While Ansari's immediate family is supportive of her modelling career, she has faced some resistance from her relatives. "The modelling ­industry in Pakistan – or anywhere, does not have a very good reputation," she says, "but when you actually work in the field as a photographer, make-up artist or model, you realise it isn't as bad as people make it out to be."

Ansari, a practising Muslim, has limits when it comes to baring skin for the camera. "There are restrictions. Obviously no bikinis or shorts, or things like that," she says. "Wearing them in your personal life is different than shooting them – you have to ­understand that the Pakistani mindset is still on the conservative side, so they would not appreciate that, and neither would my parents."

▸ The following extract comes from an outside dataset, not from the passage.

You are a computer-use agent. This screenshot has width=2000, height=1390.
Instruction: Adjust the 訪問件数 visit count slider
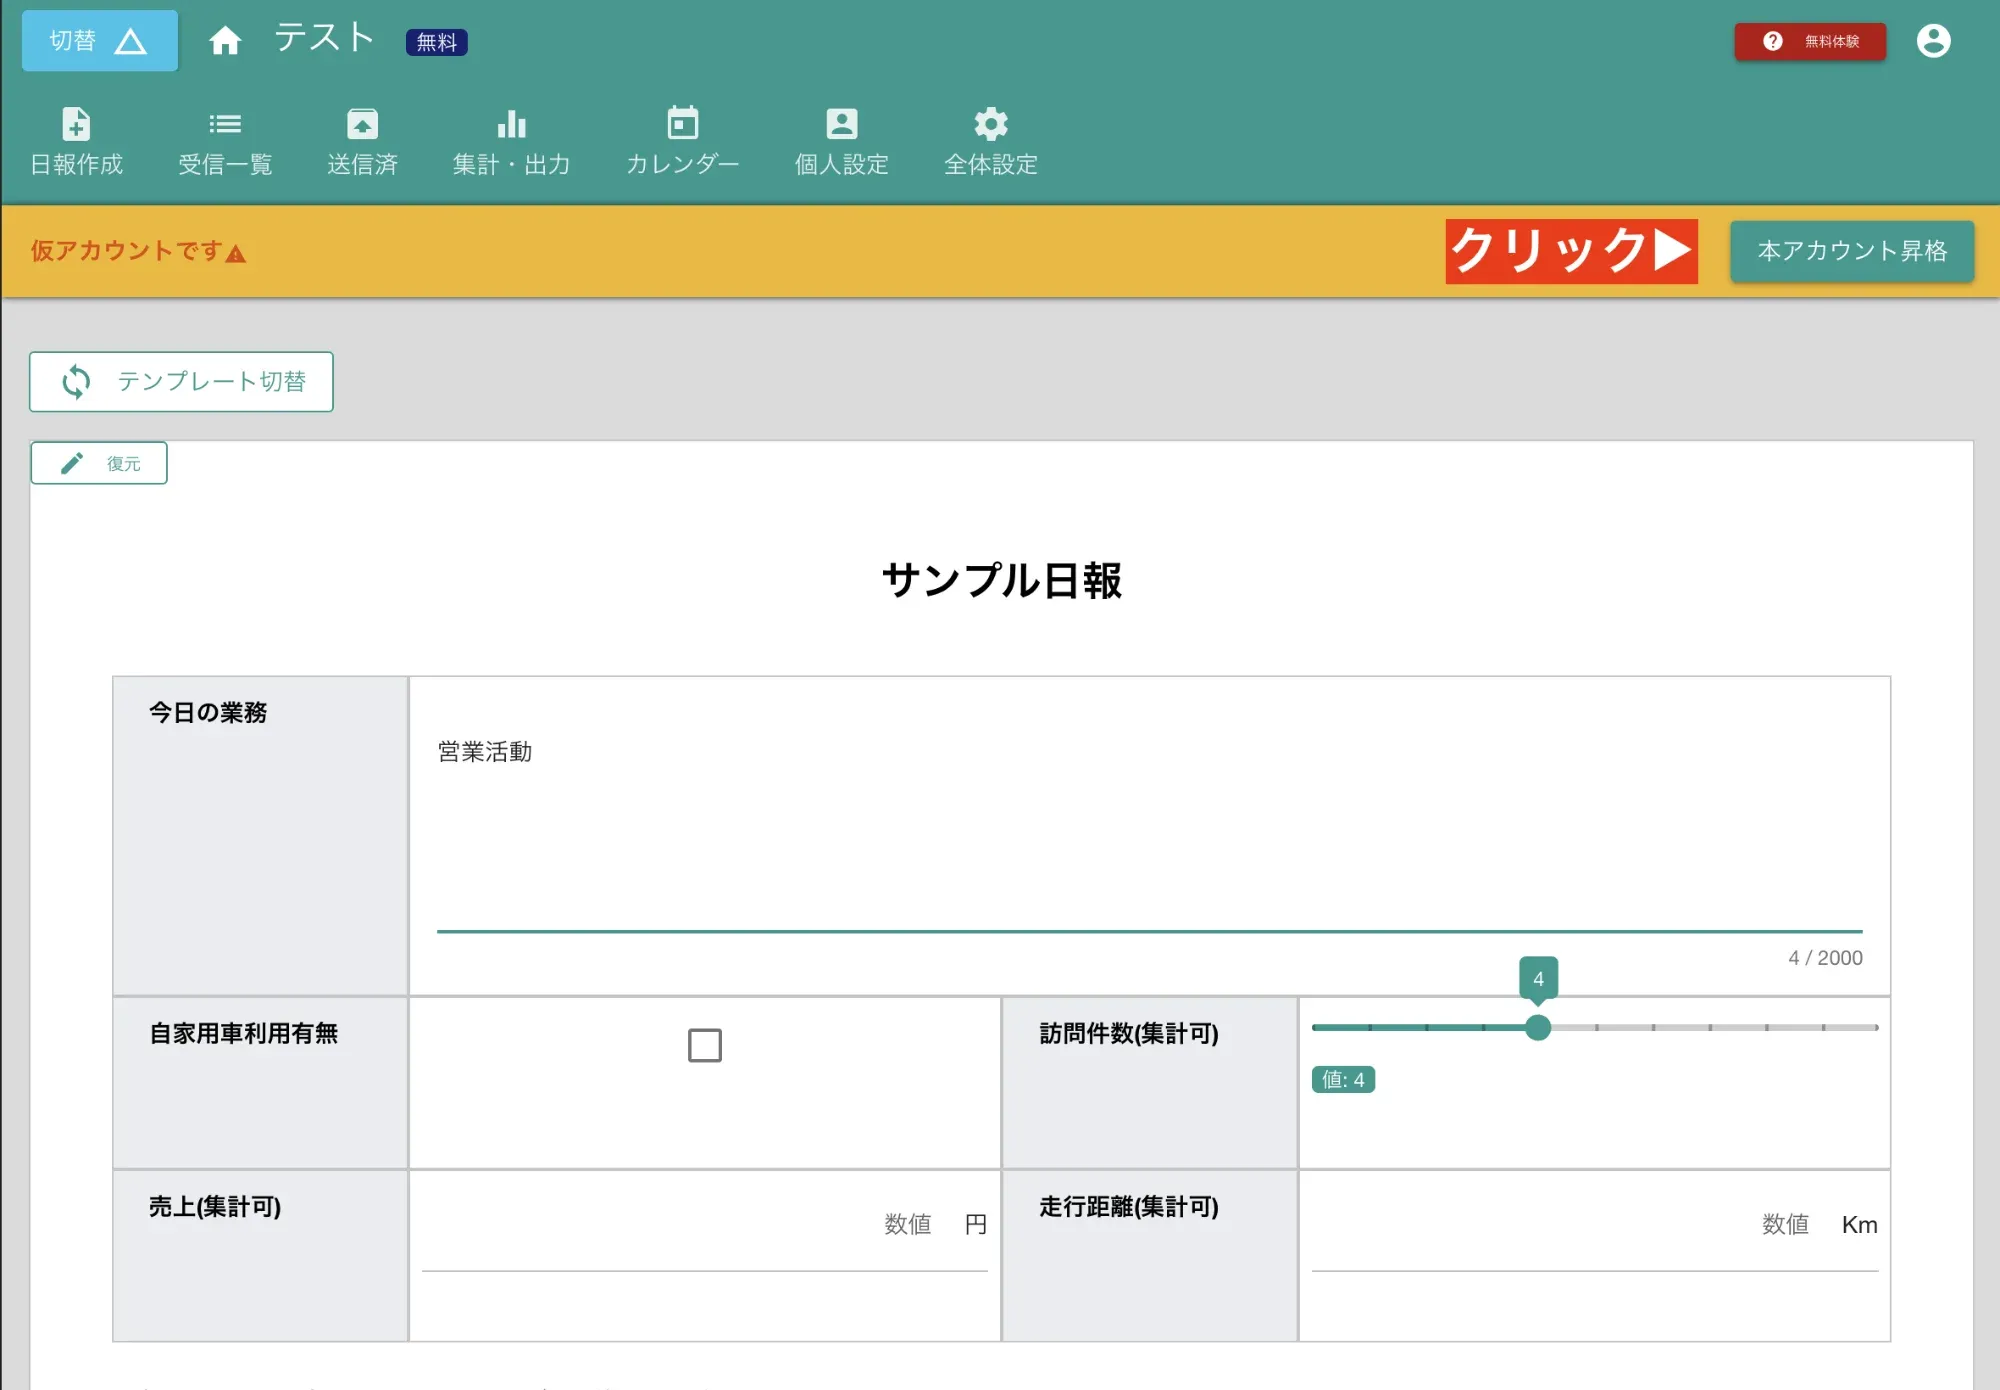point(1538,1027)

When Ansari got married last year, she and her husband lived between the UAE and Pakistan, and for a short while in Los Angeles, before finally settling in Dubai in October. Due to her fame, Ansari often gets recognised in public, and is often contacted by fans on social media. "If I ever put an update on Instagram Stories, I get a lot of messages from fans saying 'we're here, please meet us', or something like that. I generally don't respond to those – but if somebody comes up to me and says 'you're Sana Ansari, can we take a picture with you', then of course I'm open to that."

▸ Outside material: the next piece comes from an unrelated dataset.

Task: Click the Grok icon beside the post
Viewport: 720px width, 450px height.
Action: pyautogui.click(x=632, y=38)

However, fan reactions can sometimes be unsettling – for example, Ansari has spotted people sneakily filming her while she eats at restaurants. And while she recognises that fame might become problematic if she were more widely-known, Ansari says that so far, she's enjoying it. "It's always fun and amazing when people appreciate your work, and you feel really good about yourself."

The model comes across as down-to-earth and charismatic. "I think it's a lot to do with how my parents raised me," she says. "They never let me get too high on my horse."

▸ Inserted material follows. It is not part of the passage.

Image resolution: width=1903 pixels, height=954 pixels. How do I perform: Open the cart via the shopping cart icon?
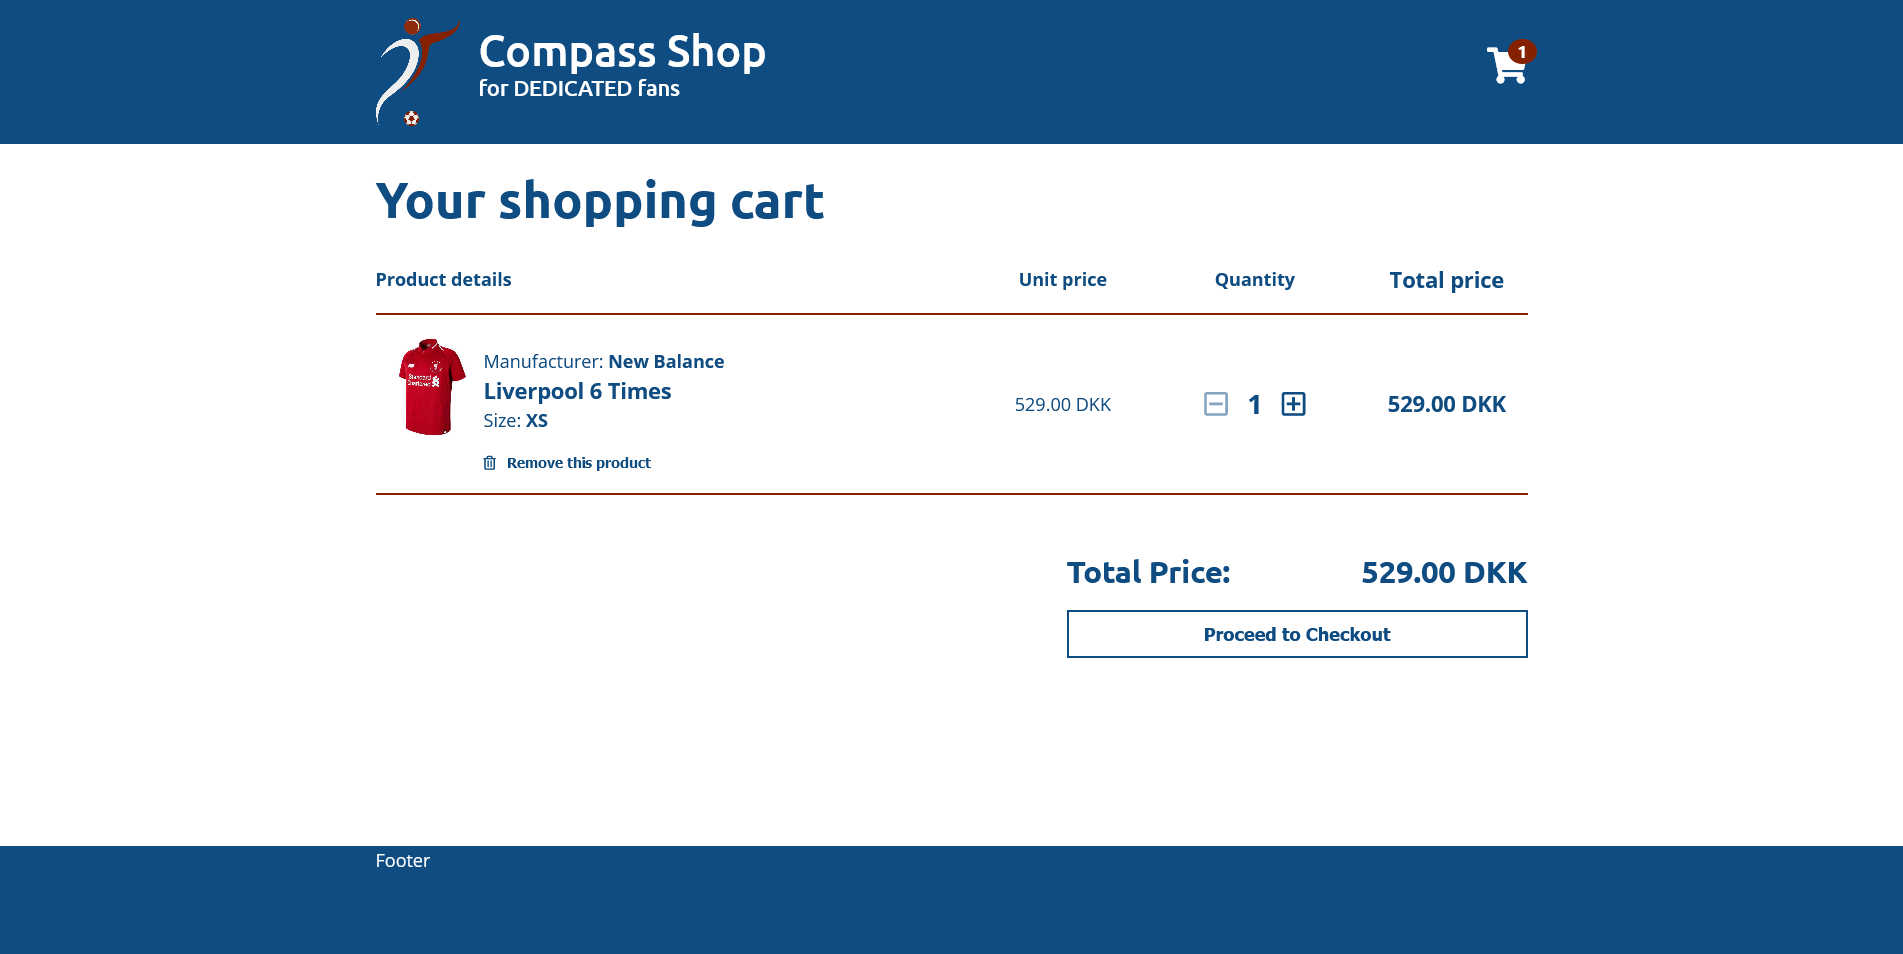click(x=1505, y=64)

While it may all look very glamorous, and jobs from Pakistan-based clients may be more rewarding than UAE assignments, at least in Ansari's case, the highs and lows of the career are similar across the board. Her shoot in Paris began at 5am, and lasted for around 12 hours, with the team moving from location to location. "I changed in the car, which was very uncomfortable. And outside, it was freezing," she recalls.

The resulting images are breath-taking. In one, she wears a floral embroidered lehenga, or long skirt, with a bronze halter choli, or cropped blouse, in front of the Eiffel tower. Another shows the model robed in a rich red and mustard outfit on a fairground carousel, and dressed in an ethereal off-white ensemble, by the Louvre.

"Since I started working in Dubai, I've cut down my modelling a lot, because it's very difficult for me to take days off and travel for shoots," she says. But Ansari hopes to keep it up part-time – with perks such as magazine covers and weekends in Paris, who wouldn't?